▶ _Stated goal_: Reproduce the following lines without changing anything.

.....

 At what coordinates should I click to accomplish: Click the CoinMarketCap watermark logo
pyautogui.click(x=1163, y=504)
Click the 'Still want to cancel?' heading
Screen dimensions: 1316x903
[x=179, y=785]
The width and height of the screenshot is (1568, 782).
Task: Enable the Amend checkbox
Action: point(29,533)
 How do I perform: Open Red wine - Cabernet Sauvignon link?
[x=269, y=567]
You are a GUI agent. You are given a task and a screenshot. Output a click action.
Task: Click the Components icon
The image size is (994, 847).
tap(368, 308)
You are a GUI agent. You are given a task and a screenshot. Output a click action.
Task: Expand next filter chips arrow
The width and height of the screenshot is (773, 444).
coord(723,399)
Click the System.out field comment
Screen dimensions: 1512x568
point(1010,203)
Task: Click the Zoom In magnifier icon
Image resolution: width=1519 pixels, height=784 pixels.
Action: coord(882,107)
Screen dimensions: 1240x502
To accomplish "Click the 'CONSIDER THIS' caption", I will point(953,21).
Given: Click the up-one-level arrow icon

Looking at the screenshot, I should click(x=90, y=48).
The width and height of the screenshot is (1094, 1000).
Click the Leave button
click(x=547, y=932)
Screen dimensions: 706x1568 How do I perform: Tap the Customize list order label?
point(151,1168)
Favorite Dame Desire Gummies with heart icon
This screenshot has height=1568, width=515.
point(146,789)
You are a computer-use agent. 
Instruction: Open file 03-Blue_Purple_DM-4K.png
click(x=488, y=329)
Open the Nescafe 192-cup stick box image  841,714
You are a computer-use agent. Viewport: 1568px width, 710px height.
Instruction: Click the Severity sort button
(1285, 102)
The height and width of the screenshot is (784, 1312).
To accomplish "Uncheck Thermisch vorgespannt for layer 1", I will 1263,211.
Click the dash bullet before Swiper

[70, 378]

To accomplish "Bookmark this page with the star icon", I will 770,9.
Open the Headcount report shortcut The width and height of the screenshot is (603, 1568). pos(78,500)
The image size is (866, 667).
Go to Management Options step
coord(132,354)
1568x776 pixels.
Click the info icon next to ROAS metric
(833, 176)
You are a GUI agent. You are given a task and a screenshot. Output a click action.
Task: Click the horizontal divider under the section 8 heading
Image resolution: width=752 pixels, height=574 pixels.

.....

▶ _Answer to this problem_:
 At what coordinates should I click to accomplish: Click the CoinMarketCap watermark logo
pyautogui.click(x=1163, y=504)
Click the 'Still want to cancel?' heading
Screen dimensions: 1316x903
[x=179, y=785]
The width and height of the screenshot is (1568, 782).
Task: Enable the Amend checkbox
Action: point(29,533)
 How do I perform: Open Red wine - Cabernet Sauvignon link?
[x=269, y=567]
You are a GUI agent. You are given a task and a screenshot. Output a click action.
Task: Click the Components icon
The image size is (994, 847).
tap(368, 308)
You are a GUI agent. You are given a task and a screenshot. Output a click action.
Task: Expand next filter chips arrow
The width and height of the screenshot is (773, 444).
coord(723,399)
Click the System.out field comment
Screen dimensions: 1512x568
point(1010,203)
Task: Click the Zoom In magnifier icon
Image resolution: width=1519 pixels, height=784 pixels.
Action: coord(882,107)
Screen dimensions: 1240x502
To accomplish "Click the 'CONSIDER THIS' caption", I will point(953,21).
Given: Click the up-one-level arrow icon

Looking at the screenshot, I should click(x=90, y=48).
The width and height of the screenshot is (1094, 1000).
Click the Leave button
click(x=547, y=932)
Screen dimensions: 706x1568 How do I perform: Tap the Customize list order label?
point(151,1168)
Favorite Dame Desire Gummies with heart icon
This screenshot has height=1568, width=515.
point(146,789)
You are a computer-use agent. 
Instruction: Open file 03-Blue_Purple_DM-4K.png
click(x=488, y=329)
Open the Nescafe 192-cup stick box image  841,714
You are a computer-use agent. Viewport: 1568px width, 710px height.
Instruction: Click the Severity sort button
(1285, 102)
The height and width of the screenshot is (784, 1312).
To accomplish "Uncheck Thermisch vorgespannt for layer 1", I will 1263,211.
Click the dash bullet before Swiper

[70, 378]

To accomplish "Bookmark this page with the star icon", I will 770,9.
Open the Headcount report shortcut The width and height of the screenshot is (603, 1568). pos(78,500)
The image size is (866, 667).
Go to Management Options step
coord(132,354)
1568x776 pixels.
Click the info icon next to ROAS metric
(833, 176)
You are a GUI agent. You are given a task and a screenshot. Output a click action.
Task: Click the horizontal divider under the section 8 heading
Image resolution: width=752 pixels, height=574 pixels.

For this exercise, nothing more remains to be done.